A new large-scale US study has found that increasing the amount of red meat in the diet, especially processed red meat, appears to be linked with an increased risk of death, while swapping it for plant-based alternatives may help lower risk the risk.
Led by researchers at Harvard T.H. Chan School of Public Health and published in the BMJ Thursday, the new study looked at data gathered from 53,553 US registered female nurses, aged 30 to 55, and 27,916 US male health professionals, aged 40 to 75, who were all free of cardiovascular disease and cancer at the start of the study.
Participants were asked to complete a food frequency questionnaire (FFQ) every four years, reporting on how often, on average, they had eaten various foods in the past year.
They were then divided into five categories based on their on their reported red meat intake.
After taking into account age and other influencing factors, the researchers found that increasing red meat consumption over an eight-year period was associated with a higher risk of death in the following eight years among both women and men.
More specifically, increasing total red meat intake by 3.5 servings a week or more over the eight years was associated with a 10 percent higher risk of death in the next eight years, increasing unprocessed red meat was associated with a 9 percent higher risk, while upping processed red meat intake, such as bacon, hot dogs, sausages and salami, was associated with a 13 percent higher risk.
The associations were also found across different age groups and appeared to be unaffected by levels of physical activity, diet quality, smoking status and alcohol intake.

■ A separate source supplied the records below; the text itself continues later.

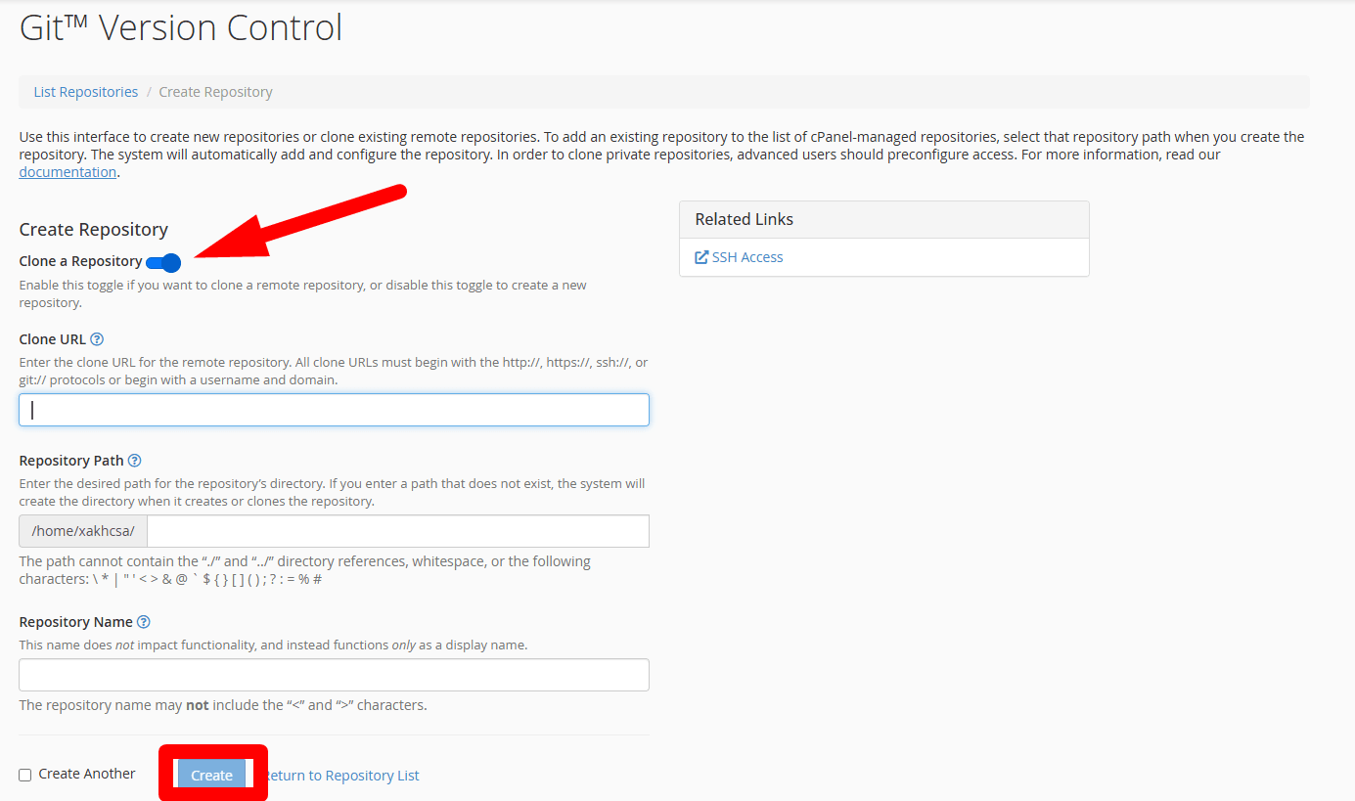
Task: Open the SSH Access link
Action: pyautogui.click(x=747, y=257)
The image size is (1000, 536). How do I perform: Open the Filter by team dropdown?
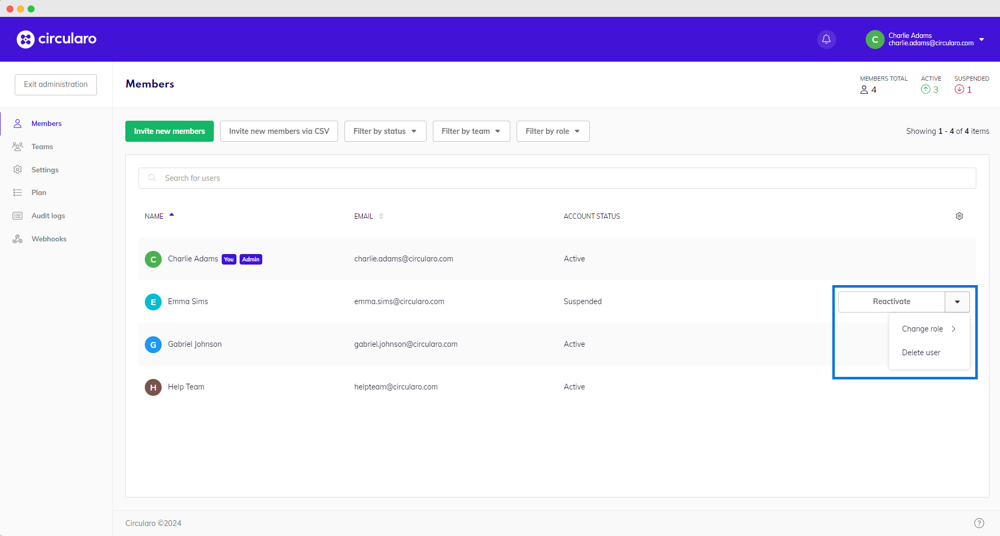coord(471,131)
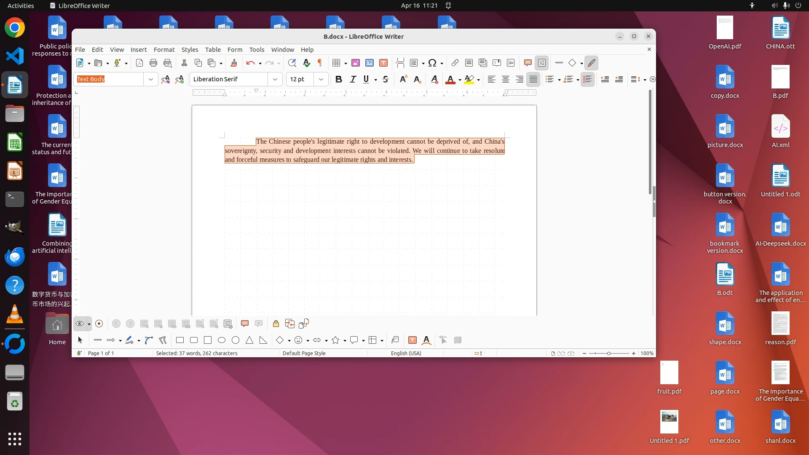This screenshot has height=455, width=809.
Task: Select the Ellipse shape tool
Action: 222,340
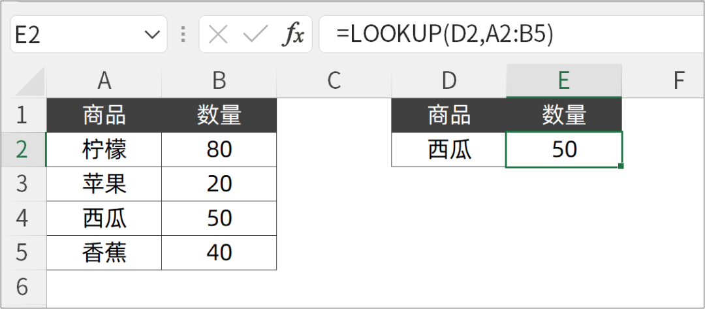Click cell B5 with value 40
The height and width of the screenshot is (309, 705).
pos(219,253)
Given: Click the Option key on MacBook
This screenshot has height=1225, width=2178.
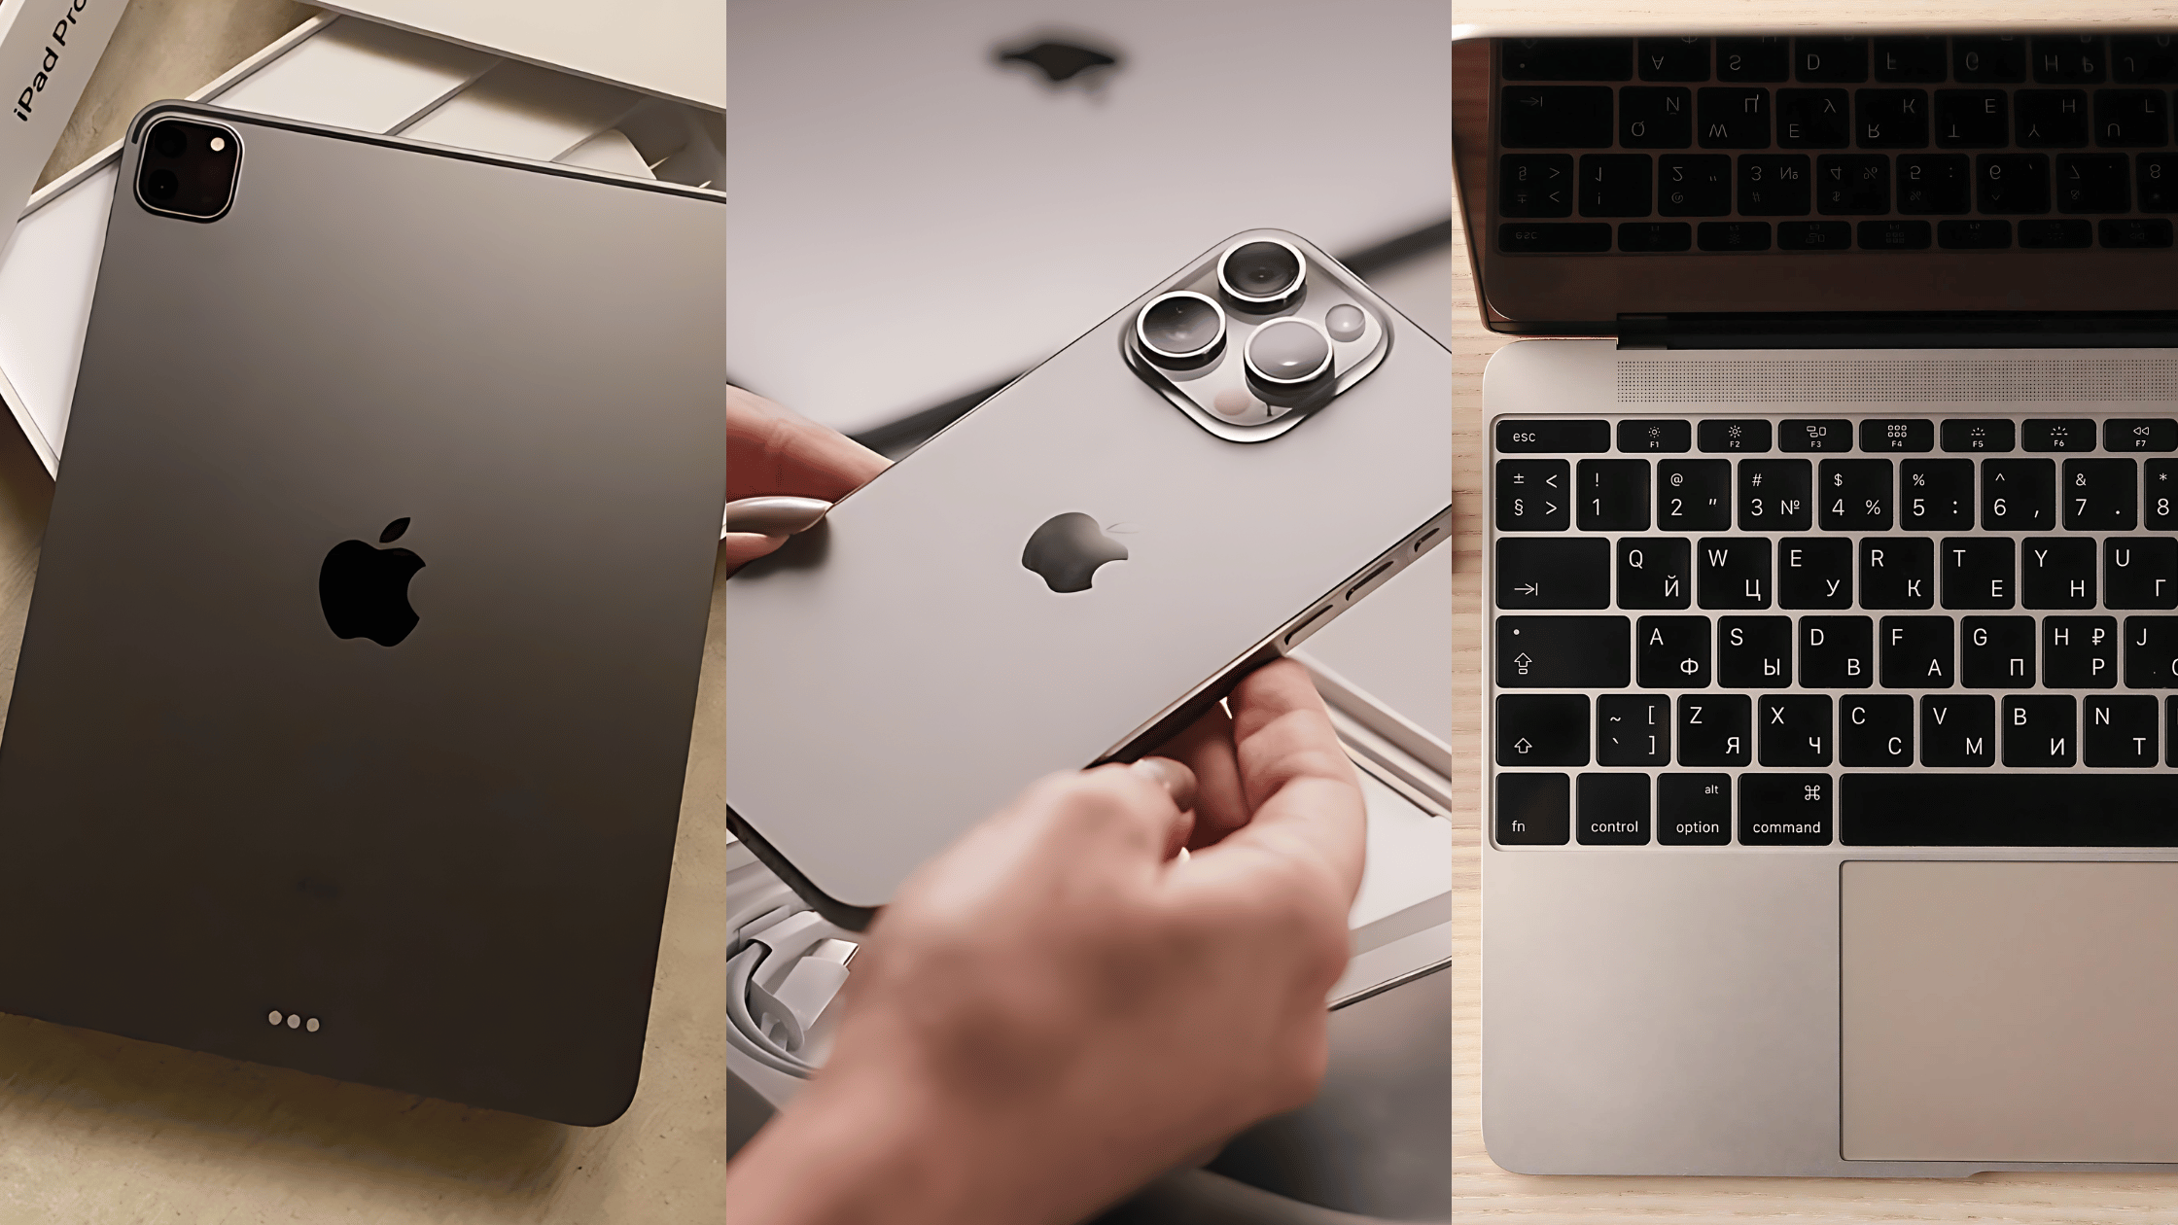Looking at the screenshot, I should click(x=1695, y=808).
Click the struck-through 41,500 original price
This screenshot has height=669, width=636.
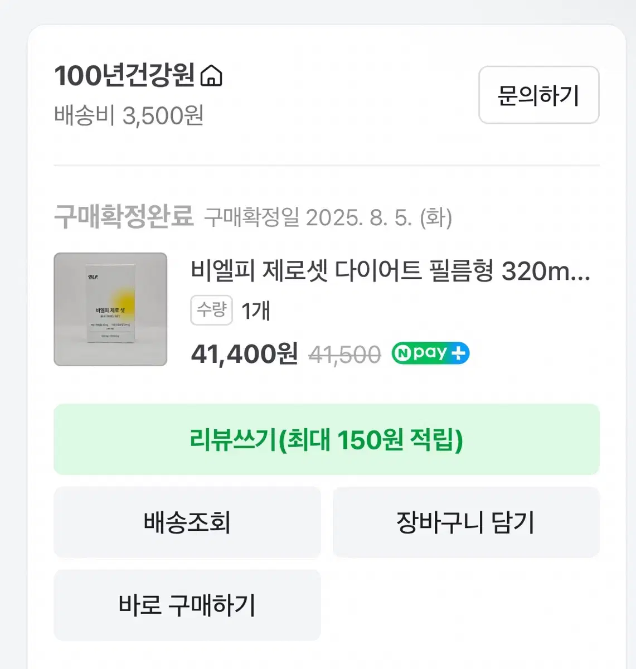(x=344, y=355)
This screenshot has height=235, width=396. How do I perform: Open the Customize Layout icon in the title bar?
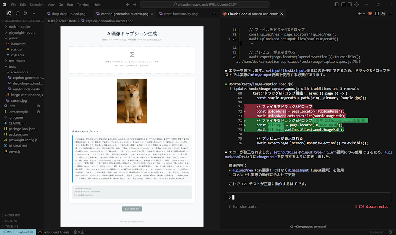(x=350, y=4)
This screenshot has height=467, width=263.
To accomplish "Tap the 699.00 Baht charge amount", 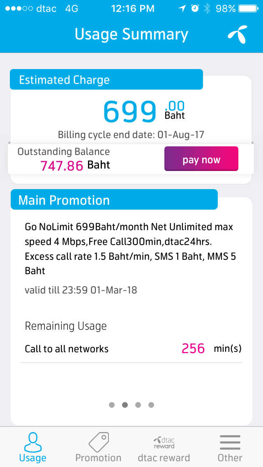I will 143,111.
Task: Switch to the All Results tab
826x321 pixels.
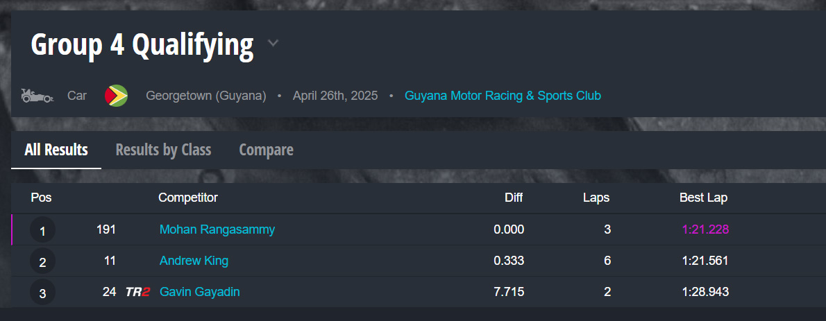Action: point(56,150)
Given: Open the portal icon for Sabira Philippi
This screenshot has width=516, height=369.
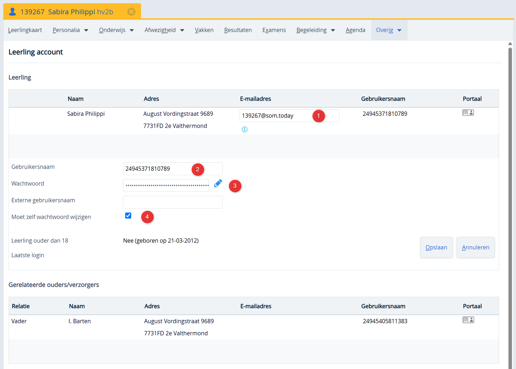Looking at the screenshot, I should click(x=468, y=113).
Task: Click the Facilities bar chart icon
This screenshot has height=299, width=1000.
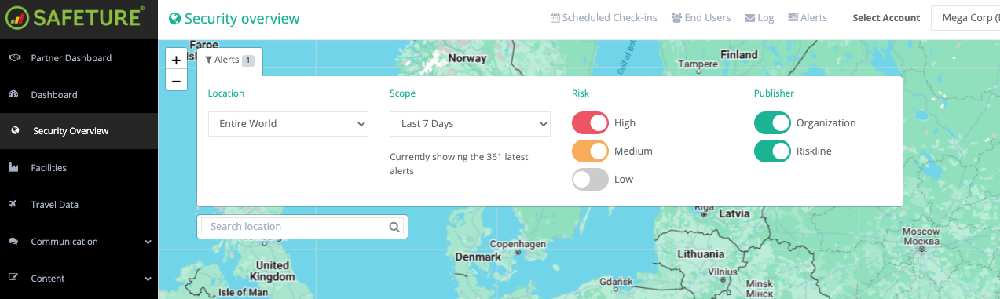Action: [x=13, y=168]
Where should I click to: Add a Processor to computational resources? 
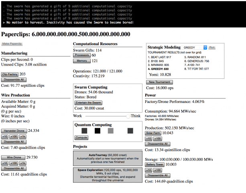click(x=81, y=55)
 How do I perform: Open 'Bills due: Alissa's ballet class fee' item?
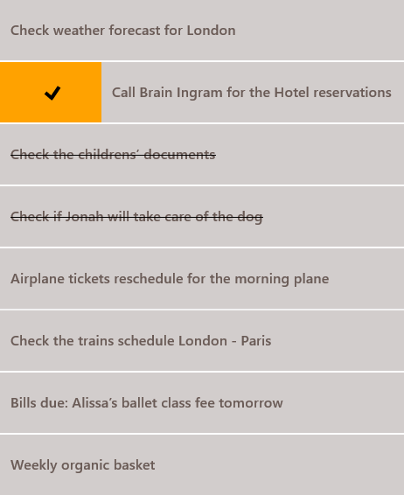click(x=202, y=403)
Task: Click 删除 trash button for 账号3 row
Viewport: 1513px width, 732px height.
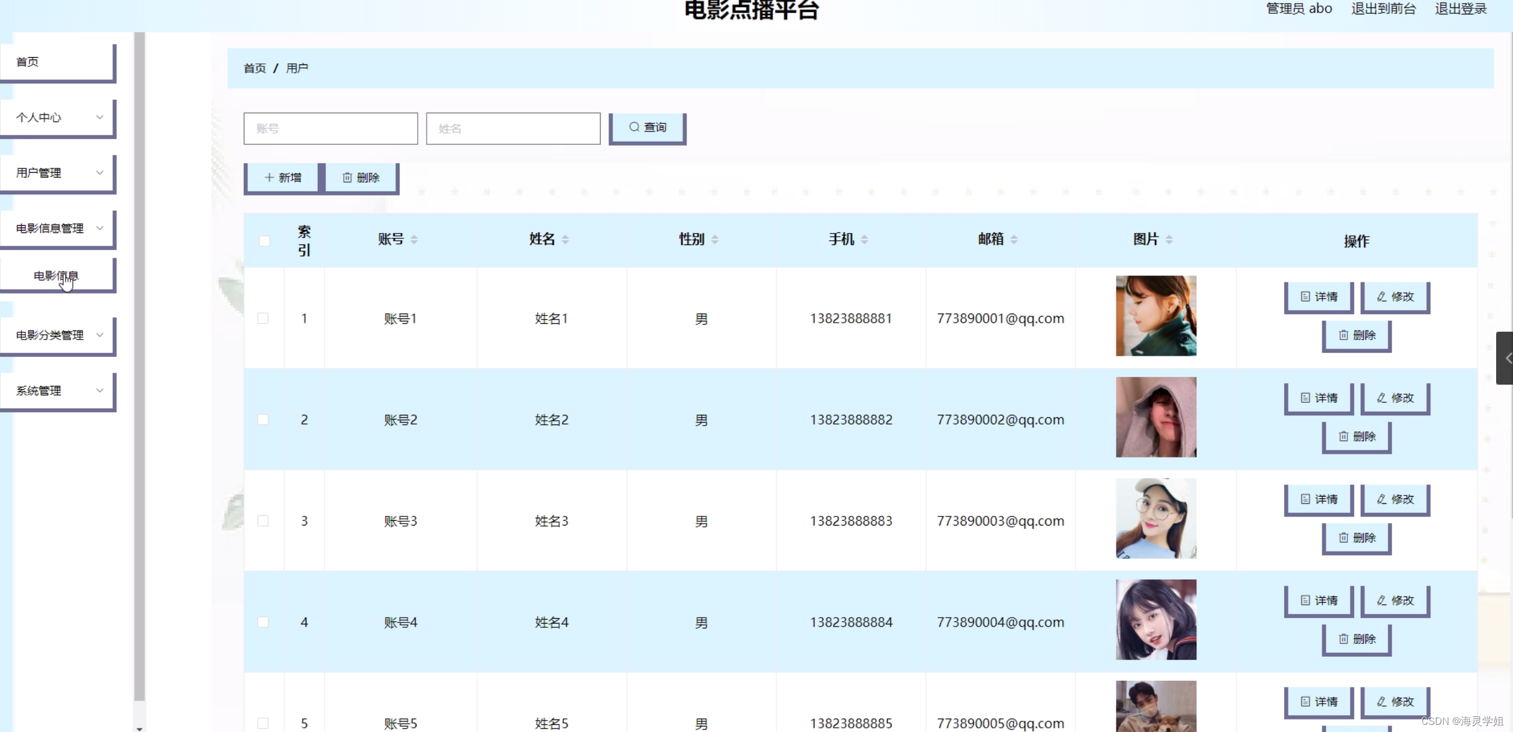Action: click(1357, 538)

However, reducing red meat intake, while also increasing intake of healthy protein sources, such as poultry without skin, eggs and fish, and whole grains and vegetables, appears to lower the risk of death over time. Swapping one serving of red meat per day for one serving of fish over the eight years was linked to a 17 percent lower risk of death in the subsequent eight years.
Similar associations were also found when looking at the shorter-term effects (four years) and longer-term effects (12 years) of changing red meat intake, and for replacing red meat with healthier food alternatives.
As an observational study, the researchers point out that they cannot establish a cause and effect relationship, and there were some limitations to the study, such as studying mainly white registered health professionals rather than a more diverse group of participants.
However, the authors also add that the study's strengths include looking at a large number of people over a long follow-up period, and note that the findings provide "a practical message to the general public of how dynamic changes in red meat consumption is associated with health."
"A change in protein source or eating healthy plant based foods such as vegetables or whole grains can improve longevity," they conclude.